— Begin Material provided —
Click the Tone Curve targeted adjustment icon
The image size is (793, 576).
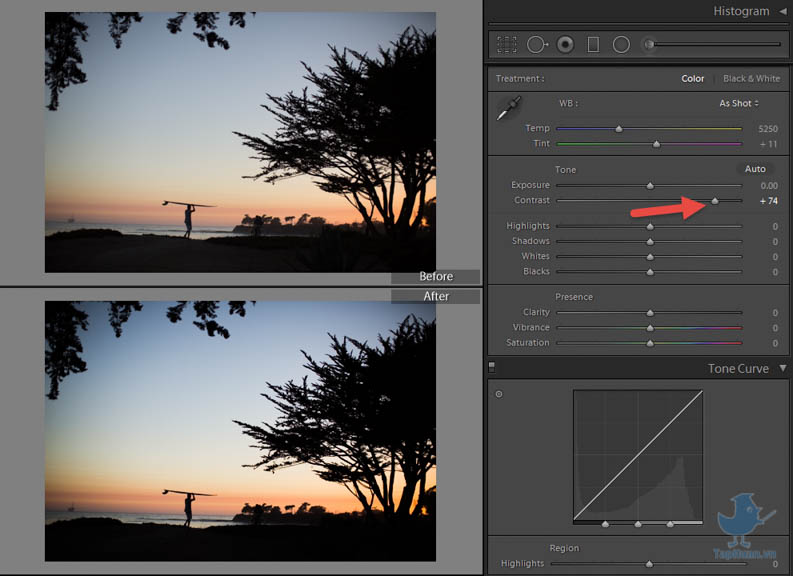pos(499,394)
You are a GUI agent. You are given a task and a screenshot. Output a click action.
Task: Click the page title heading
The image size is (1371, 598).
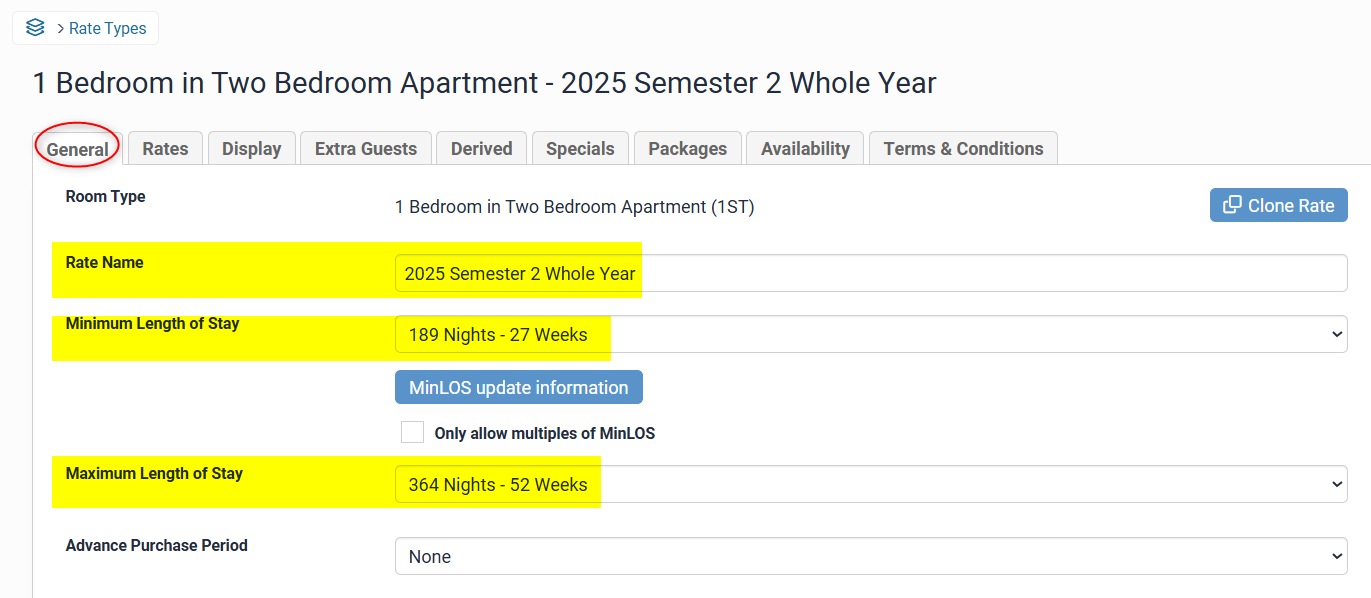[484, 83]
— End Material provided —
● **Set problem**: Transcribe the text lines of the data above word for word, omitting the pictures.

● **Answer in full**:
Click the Tone Curve targeted adjustment icon
The image size is (793, 576).
pos(499,394)
You are a GUI agent. You are given a task and a screenshot. Output a click action.
Task: Click the page title heading
The image size is (1371, 598).
[484, 83]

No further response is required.